Stored data entries
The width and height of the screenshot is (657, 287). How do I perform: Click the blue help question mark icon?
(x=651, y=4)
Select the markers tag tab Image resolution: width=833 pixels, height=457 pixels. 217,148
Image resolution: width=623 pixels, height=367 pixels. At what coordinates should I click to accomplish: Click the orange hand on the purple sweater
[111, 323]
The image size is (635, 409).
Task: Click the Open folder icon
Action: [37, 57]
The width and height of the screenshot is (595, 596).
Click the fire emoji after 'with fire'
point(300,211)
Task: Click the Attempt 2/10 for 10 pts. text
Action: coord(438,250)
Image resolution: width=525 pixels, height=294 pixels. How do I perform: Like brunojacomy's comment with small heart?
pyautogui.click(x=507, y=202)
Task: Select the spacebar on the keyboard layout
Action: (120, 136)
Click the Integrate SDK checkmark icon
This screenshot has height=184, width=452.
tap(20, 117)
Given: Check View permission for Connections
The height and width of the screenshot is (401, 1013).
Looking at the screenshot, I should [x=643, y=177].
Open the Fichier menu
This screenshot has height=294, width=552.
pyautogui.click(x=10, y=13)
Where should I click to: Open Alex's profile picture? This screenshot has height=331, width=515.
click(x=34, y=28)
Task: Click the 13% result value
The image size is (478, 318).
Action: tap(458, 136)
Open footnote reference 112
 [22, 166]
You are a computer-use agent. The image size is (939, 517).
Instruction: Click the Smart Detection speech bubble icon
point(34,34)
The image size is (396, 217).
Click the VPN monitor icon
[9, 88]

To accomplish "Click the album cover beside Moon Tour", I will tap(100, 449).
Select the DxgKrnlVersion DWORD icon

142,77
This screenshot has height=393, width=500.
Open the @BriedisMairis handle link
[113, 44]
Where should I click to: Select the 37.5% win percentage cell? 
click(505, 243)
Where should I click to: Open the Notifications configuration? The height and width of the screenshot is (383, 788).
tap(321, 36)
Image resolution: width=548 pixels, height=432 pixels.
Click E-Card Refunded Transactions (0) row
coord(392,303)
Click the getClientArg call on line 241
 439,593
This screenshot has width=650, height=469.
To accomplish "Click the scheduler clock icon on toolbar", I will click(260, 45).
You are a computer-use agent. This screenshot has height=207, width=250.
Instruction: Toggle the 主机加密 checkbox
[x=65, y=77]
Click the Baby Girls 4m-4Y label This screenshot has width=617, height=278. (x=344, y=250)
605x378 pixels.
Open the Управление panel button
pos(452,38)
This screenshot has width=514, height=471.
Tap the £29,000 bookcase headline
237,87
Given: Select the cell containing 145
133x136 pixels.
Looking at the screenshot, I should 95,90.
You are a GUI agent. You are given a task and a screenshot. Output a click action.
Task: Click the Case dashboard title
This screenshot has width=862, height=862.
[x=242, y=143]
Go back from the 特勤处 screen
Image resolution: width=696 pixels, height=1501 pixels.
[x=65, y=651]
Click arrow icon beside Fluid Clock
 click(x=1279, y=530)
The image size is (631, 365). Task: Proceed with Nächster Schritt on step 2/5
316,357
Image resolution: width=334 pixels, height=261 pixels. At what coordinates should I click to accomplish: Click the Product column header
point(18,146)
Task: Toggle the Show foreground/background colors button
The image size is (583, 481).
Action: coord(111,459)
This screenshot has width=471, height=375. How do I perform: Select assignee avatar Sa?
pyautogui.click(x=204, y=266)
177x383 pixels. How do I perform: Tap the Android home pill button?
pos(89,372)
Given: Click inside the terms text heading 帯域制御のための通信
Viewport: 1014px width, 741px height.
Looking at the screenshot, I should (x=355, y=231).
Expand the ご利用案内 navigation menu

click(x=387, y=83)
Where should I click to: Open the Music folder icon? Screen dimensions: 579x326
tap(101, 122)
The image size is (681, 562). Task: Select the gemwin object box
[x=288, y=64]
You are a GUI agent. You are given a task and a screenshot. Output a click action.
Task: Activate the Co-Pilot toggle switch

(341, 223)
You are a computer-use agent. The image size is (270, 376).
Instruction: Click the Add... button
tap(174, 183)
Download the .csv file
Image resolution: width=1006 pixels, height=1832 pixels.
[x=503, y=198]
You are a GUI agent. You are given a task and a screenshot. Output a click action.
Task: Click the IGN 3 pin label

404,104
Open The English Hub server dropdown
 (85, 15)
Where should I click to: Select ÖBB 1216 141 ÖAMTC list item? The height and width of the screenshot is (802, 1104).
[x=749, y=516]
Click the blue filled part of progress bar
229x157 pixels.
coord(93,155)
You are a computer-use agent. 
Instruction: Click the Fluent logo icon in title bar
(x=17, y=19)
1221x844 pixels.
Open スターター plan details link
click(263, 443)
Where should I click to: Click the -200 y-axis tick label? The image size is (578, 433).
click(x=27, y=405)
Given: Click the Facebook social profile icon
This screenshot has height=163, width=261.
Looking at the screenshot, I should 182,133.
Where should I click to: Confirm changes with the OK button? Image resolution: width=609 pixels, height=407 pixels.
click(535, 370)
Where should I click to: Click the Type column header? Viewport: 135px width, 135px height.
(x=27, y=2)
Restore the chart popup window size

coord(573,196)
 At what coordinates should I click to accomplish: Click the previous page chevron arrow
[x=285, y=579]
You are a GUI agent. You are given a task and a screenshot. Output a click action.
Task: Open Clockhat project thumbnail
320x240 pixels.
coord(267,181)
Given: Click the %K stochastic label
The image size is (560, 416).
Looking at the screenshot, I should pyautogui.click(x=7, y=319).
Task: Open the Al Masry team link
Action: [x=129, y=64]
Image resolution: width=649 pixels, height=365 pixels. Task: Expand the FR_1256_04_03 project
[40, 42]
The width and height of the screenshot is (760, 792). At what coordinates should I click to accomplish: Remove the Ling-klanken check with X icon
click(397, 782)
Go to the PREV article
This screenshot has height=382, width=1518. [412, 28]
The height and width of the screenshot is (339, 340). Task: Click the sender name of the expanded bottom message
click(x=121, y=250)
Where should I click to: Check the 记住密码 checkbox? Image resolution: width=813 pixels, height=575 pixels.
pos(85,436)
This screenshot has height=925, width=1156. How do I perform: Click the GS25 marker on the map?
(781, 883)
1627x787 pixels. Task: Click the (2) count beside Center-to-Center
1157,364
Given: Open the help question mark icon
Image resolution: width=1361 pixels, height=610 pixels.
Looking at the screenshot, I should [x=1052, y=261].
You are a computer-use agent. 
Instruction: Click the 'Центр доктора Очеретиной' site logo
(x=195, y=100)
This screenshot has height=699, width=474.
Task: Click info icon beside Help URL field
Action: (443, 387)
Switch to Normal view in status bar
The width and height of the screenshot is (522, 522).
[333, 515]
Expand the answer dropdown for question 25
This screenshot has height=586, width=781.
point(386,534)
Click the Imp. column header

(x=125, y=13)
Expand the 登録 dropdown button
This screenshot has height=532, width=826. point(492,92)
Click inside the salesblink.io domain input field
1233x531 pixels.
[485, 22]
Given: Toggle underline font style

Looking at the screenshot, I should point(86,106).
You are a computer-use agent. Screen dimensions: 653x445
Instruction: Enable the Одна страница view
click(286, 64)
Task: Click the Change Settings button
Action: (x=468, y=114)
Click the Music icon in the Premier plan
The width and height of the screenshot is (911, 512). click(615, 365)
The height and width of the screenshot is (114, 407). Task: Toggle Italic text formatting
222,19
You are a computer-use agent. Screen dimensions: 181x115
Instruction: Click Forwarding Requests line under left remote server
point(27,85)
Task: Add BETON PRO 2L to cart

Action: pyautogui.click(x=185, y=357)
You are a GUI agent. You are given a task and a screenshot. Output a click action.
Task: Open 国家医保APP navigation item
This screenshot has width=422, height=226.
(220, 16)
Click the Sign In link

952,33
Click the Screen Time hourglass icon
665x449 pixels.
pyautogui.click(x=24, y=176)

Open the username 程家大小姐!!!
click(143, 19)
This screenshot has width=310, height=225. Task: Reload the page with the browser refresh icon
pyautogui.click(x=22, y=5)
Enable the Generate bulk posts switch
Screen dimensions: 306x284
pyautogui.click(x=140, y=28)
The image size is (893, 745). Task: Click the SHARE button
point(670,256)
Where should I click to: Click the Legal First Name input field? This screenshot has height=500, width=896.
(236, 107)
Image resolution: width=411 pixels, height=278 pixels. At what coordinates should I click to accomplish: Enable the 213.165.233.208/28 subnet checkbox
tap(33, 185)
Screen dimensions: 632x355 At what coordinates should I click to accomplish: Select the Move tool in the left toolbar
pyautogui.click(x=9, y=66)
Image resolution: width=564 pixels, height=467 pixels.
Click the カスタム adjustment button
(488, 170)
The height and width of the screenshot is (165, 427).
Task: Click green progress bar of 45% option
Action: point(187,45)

Instructions for the task - Word for word, repeat the line holding "The image size is (893, 745)." and all lines after it through the end of the entries above.

Answer box -
The image size is (893, 745). Task: Click the SHARE button
point(670,256)
Where should I click to: Click the Legal First Name input field? This screenshot has height=500, width=896.
(236, 107)
Image resolution: width=411 pixels, height=278 pixels. At what coordinates should I click to accomplish: Enable the 213.165.233.208/28 subnet checkbox
tap(33, 185)
Screen dimensions: 632x355 At what coordinates should I click to accomplish: Select the Move tool in the left toolbar
pyautogui.click(x=9, y=66)
Image resolution: width=564 pixels, height=467 pixels.
Click the カスタム adjustment button
(488, 170)
The height and width of the screenshot is (165, 427).
Task: Click green progress bar of 45% option
Action: point(187,45)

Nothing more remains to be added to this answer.